本日は、4月20日の質疑のつづきをみてみます。
後編です。
国会会議録を参照します。
(2022年4月20日 衆議院 厚生労働委員会 会議録より、引用。 )
【後編】山井和則衆議院議員が2022年4月20日の衆議院厚生労働委員会でおこなった質疑(AV出演被害)
○2022年4月20日 堂薗幹一郎 法務省 大臣官房審議官
お答えいたします。
一般に、取り消された行為は、御指摘のとおり、初めから無効であったものとみなされますので、無効な行為に基づく債務の履行として給付を受けた者は、相手方を原状に復させる義務、原状回復義務を負うこととされております。

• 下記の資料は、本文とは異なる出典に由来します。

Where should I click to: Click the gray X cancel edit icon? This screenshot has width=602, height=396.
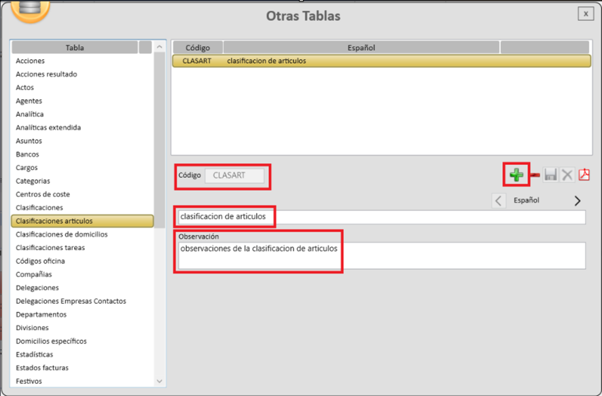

未成年者が法定代理人の同意を得ずにした法律行為が取り消された場合にもこれらの規律が適用され、取り消された契約に基づく債務の履行として未成年者から給付を受けていた者は、未成年者にこれを返還して、当該法律行為がなかったのと同様の状態に復させる義務を負うことになります。
●2022年4月20日 山井和則 衆議院議員(立憲民主党)
つまり、これは、配付資料五ページにありますように、原状回復の義務というのが取消権にあるんです。
第百二十一条の二、無効な行為に基づく債務の履行として給付を受けた者は、相手方を原状に復させる義務を負うと、原状回復義務が取消権にはあったと。
そこでなんですけれども、今、私たち与野党で議論をしております。
やはり、契約の解除だけではなく、取消権並みの原状回復義務が必要だ、遡及効が必要だ、こういうことについて、今、与野党で協議をしております。
つまり、それがなかったら、繰り返し言いますけれども、なぜ今十八歳、十九歳の方がAV出演を契約でされていないのかというと、メーカー側あるいはプロダクション側にとったら、後で原状回復義務、回収しなさいといったら大きな損害を被るから、これはやめておこうという抑止力になっているわけです。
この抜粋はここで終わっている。